It began as a dream for Cindi Alvitre, American Indian Studies (AIS) professor and the director of the Ti’at Society. Now, more than two decades later, the product of Alvitre’s vision – a traditional indigenous canoe called a ti’at – is calling Long Beach its home.

Sometime in the 1980s, Alvitre dreamt of a giant warrior whose shoulders were mountains from the Santa Ana Mountain range. Lava spewed from his head and his eyes were closed. Later in the dream, she was in front of a lake with canoes. When they moved in unison the warrior opened his eyes, the lava stopped and the mountains parted. In between them was Catalina Island.

Two weeks later a philanthropist interested in indigenous maritime culture called Alvitre and said he wanted to build a Tongva ti’at.

“He describes it and I’m like, ‘You’re describing what I dreamt,’ and I told him about the dream and he was taken aback,” Alvitre said.

In the 1990s her ti’at – Moomat Ahiko – would become a reality, and recently has arrived in Long Beach, where the American Indian Science and Engineering Society at CSULB will be repairing the canoe. The canoe’s name, Moomat ahiko, means “breath of the ocean” in the Tongva language. From bow to aft, the canoe stretches 27 feet and it weighs about 750 pounds.

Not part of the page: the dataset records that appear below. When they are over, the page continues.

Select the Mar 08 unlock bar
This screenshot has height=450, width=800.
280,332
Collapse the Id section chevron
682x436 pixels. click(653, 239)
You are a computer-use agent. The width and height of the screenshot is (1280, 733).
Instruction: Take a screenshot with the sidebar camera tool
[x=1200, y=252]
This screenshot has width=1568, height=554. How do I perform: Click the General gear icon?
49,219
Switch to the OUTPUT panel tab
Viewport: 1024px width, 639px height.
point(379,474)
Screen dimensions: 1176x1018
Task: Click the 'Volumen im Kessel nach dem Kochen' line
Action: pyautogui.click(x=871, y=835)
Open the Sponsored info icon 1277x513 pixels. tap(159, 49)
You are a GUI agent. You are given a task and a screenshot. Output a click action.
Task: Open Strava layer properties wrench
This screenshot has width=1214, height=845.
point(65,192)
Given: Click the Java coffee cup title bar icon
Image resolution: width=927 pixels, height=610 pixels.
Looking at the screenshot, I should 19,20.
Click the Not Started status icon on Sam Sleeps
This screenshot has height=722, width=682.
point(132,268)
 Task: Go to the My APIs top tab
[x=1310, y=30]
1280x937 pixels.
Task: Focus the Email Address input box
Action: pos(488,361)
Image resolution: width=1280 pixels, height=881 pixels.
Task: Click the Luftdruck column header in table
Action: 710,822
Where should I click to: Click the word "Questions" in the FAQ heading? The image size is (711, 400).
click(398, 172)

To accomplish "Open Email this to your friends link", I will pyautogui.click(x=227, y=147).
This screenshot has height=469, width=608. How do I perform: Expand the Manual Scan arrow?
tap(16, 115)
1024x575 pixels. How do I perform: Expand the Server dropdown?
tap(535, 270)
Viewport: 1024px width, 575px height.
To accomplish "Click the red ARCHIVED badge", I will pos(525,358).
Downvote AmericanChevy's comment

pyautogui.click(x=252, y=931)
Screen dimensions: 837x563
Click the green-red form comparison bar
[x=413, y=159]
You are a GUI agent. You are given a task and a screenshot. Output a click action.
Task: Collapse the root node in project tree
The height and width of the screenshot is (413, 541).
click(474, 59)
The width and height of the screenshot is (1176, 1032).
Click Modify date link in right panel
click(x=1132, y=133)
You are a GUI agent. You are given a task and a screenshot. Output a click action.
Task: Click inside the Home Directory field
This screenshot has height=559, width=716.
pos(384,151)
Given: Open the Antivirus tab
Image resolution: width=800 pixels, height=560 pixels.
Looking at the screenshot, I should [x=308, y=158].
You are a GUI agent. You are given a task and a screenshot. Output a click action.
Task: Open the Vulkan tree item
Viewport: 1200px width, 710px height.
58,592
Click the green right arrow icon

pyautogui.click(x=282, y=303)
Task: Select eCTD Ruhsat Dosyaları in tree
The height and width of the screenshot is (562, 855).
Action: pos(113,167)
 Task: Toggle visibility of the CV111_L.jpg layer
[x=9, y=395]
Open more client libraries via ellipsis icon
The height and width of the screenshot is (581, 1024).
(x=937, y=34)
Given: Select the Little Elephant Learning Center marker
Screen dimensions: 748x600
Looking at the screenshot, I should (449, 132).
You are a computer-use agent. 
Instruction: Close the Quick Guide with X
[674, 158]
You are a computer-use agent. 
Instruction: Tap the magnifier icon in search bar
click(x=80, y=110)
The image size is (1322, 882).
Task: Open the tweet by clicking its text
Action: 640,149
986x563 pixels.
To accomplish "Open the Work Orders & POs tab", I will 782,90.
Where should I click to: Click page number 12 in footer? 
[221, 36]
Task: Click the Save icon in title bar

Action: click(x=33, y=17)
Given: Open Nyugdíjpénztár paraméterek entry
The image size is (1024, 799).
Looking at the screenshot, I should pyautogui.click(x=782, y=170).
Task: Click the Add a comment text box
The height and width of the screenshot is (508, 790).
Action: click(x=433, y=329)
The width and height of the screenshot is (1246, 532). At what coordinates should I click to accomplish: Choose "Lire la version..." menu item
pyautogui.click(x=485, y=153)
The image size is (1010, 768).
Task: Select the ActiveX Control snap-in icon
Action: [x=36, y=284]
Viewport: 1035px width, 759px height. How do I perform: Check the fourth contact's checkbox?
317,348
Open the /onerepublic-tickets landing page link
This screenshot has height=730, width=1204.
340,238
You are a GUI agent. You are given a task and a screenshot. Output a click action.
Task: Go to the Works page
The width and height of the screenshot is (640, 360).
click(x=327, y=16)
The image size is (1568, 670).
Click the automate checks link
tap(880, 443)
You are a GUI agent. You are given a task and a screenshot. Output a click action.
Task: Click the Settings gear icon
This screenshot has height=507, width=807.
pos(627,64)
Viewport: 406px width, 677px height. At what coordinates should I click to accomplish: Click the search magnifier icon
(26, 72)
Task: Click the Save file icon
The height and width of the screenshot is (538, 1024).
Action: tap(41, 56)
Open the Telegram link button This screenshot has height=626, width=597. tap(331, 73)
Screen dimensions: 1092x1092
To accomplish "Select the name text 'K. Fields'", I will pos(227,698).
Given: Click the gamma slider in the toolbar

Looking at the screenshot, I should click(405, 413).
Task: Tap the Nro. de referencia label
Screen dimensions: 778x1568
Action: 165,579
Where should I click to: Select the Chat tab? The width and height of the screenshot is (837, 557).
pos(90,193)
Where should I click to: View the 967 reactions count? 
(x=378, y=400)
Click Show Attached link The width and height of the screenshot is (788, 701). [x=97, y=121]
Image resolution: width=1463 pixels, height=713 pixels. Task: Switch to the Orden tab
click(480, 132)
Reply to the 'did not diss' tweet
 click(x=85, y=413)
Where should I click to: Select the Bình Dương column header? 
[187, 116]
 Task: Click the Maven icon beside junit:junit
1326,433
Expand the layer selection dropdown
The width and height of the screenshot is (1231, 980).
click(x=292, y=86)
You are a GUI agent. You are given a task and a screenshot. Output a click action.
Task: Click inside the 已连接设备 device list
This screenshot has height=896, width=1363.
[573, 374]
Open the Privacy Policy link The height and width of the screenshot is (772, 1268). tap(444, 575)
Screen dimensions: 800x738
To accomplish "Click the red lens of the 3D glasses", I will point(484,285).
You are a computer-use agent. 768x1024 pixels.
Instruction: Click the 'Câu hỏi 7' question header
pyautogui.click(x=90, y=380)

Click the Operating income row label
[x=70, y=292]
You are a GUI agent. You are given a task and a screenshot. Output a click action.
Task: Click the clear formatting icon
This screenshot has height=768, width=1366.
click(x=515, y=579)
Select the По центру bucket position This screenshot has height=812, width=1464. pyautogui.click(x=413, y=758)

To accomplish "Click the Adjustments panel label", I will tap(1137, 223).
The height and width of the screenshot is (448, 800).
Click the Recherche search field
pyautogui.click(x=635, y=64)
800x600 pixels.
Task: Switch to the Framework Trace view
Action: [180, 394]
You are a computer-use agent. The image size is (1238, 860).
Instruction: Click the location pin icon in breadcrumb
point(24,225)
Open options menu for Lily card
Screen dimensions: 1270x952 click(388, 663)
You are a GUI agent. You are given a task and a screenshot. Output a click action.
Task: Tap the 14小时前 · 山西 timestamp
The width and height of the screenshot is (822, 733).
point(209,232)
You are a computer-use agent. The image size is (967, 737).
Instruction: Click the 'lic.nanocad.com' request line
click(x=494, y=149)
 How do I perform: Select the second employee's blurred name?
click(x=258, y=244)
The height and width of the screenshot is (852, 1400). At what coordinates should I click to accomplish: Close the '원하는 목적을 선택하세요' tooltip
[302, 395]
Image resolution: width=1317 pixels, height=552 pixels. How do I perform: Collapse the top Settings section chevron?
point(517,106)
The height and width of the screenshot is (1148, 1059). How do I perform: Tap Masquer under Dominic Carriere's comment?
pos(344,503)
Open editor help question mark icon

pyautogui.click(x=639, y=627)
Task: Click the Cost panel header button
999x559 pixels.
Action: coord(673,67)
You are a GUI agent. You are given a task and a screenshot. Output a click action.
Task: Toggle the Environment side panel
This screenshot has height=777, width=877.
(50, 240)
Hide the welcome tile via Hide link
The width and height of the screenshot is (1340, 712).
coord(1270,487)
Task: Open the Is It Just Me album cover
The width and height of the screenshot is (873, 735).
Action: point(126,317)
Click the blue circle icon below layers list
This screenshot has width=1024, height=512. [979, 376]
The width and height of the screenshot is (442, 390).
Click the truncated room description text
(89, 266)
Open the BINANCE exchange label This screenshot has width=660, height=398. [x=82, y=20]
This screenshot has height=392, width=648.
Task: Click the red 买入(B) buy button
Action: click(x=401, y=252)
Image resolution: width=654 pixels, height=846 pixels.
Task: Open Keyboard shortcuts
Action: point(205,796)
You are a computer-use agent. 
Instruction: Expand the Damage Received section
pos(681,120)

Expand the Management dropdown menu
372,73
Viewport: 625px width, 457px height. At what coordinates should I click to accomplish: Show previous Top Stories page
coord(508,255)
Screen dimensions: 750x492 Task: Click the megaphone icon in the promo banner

For now, it is being housed near El Dorado Park at the home of the program director of American Indian Studies at CSULB, Craig Stone, while the boat is made seaworthy. However,  its hosts are looking for a more permanent boathouse.

Eventually, Alvitre wants to put the canoe on the water along with a second canoe for display that the AIS and the Engineering Society are hoping to build using purely traditional methods.

“As young people we always need a challenge, and physically this is especially one,” said AISES President Vincent Holguin. The club has been granted a large space to work on creating a new vessel in the College of Engineering, Holguin said.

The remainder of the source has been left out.